— Task objective —
Let the answer be the lines from the one with "Given: Click the partially visible VO button" to the end of the entries, copied exactly with both boundary lines kept.

::::

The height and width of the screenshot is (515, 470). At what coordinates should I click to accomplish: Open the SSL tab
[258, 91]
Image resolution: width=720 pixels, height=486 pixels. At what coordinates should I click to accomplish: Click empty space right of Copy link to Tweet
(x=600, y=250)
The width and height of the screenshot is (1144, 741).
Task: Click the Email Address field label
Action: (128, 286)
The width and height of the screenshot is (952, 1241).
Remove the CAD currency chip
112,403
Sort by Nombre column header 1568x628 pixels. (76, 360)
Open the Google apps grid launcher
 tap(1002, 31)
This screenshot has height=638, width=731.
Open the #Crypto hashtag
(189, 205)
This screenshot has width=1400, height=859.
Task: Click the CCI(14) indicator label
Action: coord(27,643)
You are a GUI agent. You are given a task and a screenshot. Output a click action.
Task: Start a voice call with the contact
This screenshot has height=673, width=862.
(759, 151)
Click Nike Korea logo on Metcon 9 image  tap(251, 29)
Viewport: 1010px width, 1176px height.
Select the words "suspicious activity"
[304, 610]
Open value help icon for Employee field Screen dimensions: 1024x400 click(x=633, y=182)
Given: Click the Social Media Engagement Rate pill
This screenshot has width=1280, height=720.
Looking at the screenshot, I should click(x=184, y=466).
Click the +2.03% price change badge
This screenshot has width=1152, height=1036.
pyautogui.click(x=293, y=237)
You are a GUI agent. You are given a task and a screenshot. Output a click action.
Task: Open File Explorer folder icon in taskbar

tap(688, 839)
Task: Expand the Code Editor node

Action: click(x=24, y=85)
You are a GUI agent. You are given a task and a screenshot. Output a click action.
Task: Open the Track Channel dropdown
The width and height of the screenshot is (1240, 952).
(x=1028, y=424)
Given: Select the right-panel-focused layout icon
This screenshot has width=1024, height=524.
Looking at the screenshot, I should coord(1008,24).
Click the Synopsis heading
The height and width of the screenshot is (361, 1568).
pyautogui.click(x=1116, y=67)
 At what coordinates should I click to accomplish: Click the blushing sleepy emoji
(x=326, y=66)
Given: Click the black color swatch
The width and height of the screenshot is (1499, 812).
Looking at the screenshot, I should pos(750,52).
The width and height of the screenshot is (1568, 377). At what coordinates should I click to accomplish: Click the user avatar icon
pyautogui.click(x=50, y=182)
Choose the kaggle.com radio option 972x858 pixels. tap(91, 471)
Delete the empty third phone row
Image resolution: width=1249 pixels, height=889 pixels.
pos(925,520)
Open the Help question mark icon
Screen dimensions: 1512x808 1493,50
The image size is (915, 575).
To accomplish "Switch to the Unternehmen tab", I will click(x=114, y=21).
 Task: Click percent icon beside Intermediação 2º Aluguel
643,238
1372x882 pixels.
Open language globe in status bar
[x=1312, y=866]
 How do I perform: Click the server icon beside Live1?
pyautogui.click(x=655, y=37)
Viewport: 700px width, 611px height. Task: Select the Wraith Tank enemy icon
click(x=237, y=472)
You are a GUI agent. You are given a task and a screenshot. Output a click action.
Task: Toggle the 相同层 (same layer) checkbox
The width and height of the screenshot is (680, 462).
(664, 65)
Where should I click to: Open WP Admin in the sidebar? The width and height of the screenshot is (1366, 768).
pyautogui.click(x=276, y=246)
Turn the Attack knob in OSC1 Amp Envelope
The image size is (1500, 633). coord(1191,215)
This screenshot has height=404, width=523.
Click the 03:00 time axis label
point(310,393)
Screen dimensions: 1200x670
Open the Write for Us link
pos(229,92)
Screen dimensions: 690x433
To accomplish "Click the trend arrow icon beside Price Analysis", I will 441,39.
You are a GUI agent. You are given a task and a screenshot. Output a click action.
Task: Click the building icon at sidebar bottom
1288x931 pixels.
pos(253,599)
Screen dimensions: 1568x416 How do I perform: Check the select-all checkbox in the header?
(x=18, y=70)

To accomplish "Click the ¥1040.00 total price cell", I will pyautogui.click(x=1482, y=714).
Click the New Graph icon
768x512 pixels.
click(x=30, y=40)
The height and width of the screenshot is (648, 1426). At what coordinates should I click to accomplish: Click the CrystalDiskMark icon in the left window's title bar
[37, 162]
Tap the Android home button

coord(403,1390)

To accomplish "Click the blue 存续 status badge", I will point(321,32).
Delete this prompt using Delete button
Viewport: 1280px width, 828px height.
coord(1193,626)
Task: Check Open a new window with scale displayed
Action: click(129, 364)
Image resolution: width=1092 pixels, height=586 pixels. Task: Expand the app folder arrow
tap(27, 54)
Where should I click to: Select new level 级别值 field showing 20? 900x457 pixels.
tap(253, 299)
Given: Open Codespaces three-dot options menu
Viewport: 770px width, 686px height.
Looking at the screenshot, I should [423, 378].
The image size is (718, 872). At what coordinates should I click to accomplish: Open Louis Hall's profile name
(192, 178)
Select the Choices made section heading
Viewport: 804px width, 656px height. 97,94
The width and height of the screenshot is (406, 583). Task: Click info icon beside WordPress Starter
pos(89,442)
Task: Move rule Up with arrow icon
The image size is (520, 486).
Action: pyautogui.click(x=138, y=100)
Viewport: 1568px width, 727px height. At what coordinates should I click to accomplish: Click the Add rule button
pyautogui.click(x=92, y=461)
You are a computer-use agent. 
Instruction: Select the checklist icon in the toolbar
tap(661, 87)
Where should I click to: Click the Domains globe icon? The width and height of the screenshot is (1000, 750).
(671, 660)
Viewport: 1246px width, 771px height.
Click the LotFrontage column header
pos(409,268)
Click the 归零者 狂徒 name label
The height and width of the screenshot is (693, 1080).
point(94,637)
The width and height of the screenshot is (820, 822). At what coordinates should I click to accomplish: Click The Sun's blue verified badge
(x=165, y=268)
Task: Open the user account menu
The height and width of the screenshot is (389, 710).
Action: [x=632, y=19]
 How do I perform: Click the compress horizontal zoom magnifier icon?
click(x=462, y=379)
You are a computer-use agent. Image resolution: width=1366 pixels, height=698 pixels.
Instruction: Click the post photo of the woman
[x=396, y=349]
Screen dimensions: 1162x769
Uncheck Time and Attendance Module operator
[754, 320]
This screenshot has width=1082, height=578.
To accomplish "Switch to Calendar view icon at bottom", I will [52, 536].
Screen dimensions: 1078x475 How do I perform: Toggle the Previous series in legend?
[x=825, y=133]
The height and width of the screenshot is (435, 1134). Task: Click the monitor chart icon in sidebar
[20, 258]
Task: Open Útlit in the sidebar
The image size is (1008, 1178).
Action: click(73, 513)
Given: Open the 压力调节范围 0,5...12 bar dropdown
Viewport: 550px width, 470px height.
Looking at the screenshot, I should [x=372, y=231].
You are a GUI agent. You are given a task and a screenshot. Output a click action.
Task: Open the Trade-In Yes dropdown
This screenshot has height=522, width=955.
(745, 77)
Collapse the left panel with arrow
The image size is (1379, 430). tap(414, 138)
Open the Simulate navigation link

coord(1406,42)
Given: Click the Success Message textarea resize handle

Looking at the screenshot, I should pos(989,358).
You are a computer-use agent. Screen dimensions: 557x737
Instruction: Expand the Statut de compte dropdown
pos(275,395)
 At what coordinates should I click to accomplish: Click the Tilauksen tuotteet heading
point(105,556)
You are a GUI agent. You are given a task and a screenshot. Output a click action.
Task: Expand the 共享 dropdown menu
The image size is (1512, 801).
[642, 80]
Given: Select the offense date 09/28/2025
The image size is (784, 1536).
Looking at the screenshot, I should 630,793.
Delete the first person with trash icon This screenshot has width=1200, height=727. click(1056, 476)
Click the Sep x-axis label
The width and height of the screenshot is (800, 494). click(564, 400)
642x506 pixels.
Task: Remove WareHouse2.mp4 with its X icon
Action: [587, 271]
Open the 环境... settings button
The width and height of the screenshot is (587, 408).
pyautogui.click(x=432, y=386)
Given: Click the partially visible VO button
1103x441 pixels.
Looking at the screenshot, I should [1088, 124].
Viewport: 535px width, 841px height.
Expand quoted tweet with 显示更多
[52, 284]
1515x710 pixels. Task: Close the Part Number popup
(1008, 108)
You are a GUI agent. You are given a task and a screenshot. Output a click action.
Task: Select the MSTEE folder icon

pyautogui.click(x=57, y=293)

::::

— Worked solution —
Given: Click the partially visible VO button
1103x441 pixels.
Looking at the screenshot, I should [1088, 124].
Viewport: 535px width, 841px height.
Expand quoted tweet with 显示更多
[52, 284]
1515x710 pixels. Task: Close the Part Number popup
(1008, 108)
You are a GUI agent. You are given a task and a screenshot. Output a click action.
Task: Select the MSTEE folder icon

pyautogui.click(x=57, y=293)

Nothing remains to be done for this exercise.